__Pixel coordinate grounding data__
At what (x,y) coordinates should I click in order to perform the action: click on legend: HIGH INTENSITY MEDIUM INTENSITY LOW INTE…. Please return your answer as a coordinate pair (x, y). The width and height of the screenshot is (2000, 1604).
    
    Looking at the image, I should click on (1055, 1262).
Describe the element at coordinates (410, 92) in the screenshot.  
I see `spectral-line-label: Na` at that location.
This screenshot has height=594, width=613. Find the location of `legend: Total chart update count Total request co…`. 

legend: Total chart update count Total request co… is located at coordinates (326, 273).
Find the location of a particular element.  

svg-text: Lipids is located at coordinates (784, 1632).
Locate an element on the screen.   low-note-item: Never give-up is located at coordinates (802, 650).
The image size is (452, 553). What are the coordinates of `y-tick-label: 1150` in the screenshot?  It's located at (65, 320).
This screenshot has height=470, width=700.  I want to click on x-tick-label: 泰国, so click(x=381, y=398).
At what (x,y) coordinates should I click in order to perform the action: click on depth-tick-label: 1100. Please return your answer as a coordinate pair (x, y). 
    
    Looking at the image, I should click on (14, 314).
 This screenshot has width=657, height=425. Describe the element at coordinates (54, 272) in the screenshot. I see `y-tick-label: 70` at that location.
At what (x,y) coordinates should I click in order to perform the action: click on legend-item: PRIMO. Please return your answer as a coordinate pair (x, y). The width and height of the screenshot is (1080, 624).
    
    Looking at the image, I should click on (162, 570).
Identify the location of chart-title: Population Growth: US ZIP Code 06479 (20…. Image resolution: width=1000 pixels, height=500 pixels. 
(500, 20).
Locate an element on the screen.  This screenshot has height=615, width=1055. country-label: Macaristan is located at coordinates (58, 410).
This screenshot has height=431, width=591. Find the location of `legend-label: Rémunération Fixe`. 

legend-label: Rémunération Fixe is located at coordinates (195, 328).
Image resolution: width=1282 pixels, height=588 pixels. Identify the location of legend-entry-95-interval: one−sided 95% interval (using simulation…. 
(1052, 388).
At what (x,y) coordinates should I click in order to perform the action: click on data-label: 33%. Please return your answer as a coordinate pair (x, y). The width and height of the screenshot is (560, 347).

__Problem details__
Rewrite the records from the line containing "This screenshot has height=431, width=591." through the end of the records, inclusive, with "coordinate pair" changed to "point" and nothing else altered.

__Reply__
This screenshot has height=431, width=591. Find the location of `legend-label: Rémunération Fixe`. 

legend-label: Rémunération Fixe is located at coordinates (195, 328).
Image resolution: width=1282 pixels, height=588 pixels. Identify the location of legend-entry-95-interval: one−sided 95% interval (using simulation…. 
(1052, 388).
At what (x,y) coordinates should I click in order to perform the action: click on data-label: 33%. Please return your answer as a point (x, y). The width and height of the screenshot is (560, 347).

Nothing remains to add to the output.